-- Begin PASSAGE SHOWN --

Table 2 reveals that negligible accumulation (mean monthly snow depth <2.5 cm) was seen at the Browntop Mountain site during the fall of 2006. This is in sharp contrast to the heavy accumulation of snow at neighboring sites. For instance, the Spanish Mountain AWS, situated below treeline, measured a mean monthly snow depth of 82.3 cm for December 2006 while less than 1 cm was recorded at Browntop Mountain the same month, only 17 km away. This suggests that the abundant snowfall in the region is continuously being eroded from the ridge-top site and deposited on the leeward side of Browntop Mountain. A late spring 2007 visit to Browntop Mountain showed large residual cornices on leeward slopes near the AWS, evidence of significant scouring over the ridge and subsequent deposition (Schweizer et al., 2003). Furthermore, a snow field has persisted through the 2007–2009 ablation seasons on the leeward side of Browntop Mountain (Fig. 2), suggesting increased density or depth of snow in this area. The simulations, AWS data, and observations on-site show that wind transport, along with topographical factors, drastically changes the spatial distribution and duration of the snowpack in the region, particularly above treeline.
Two cases of high winds and blowing snow observed at Browntop Mountain during 2006 are highlighted in Figure 3. The first event occurred over 18–19 November 2006 with peak 15-minute-average wind speeds of over 40 m s−1. The air temperature remained stable at −5 °C and RHi at saturation during the first day of the event as the atmospheric pressure began to decrease with the approaching storm. Air temperatures then rose to near the freezing point and RHi dropped to around 85% before the passage of a cold front. Application of the PIEKTUK-D model to this case study shows increasing blowing snow transport fluxes as the wind speeds rose. However, there was a marked reduction in the simulated 15-min blowing snow transport fluxes (to about 10 Mg m−1) on day 1.25 of the event despite the increasing wind speeds (see further discussion below). Blowing snow sublimation fluxes remained negligible and became apparent only when RHi < 100%.

-- End PASSAGE SHOWN --
-- Begin RECORDED INFORMATION --

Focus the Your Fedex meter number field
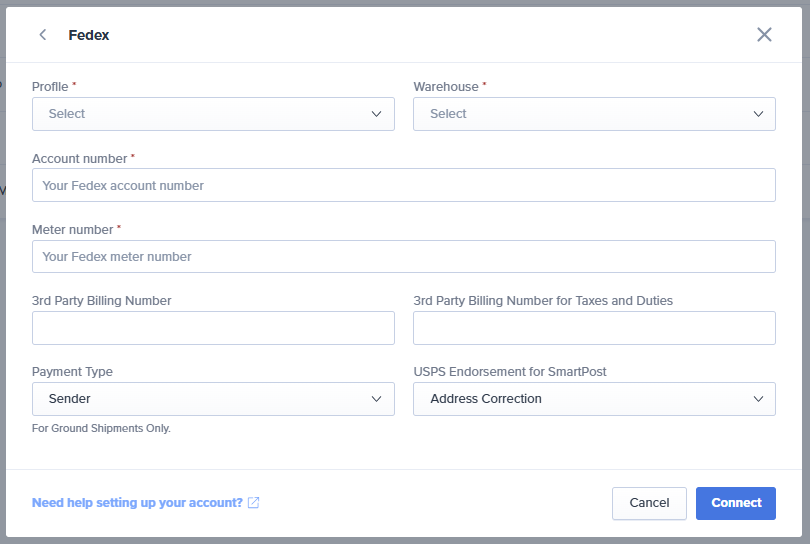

-- End RECORDED INFORMATION --
-- Begin RECORDED INFORMATION --

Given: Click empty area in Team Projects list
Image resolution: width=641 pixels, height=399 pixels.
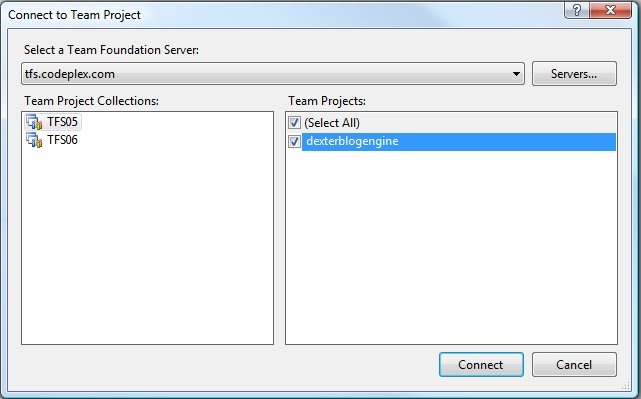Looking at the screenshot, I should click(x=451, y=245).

-- End RECORDED INFORMATION --

TASK REQUIREMENTS →
Answer from the passage on wind and snow at Browntop Mountain:
(a) What mean monthly snow depth did the Spanish Mountain AWS measure for December 2006?
(b) What was seen on leeward slopes near the AWS during the late spring 2007 visit?
(c) What peak 15-minute-average wind speeds were recorded during the 18–19 November 2006 event?

EXERCISE RESPONSE →
(a) 82.3 cm
(b) Large residual cornices
(c) Over 40 m s−1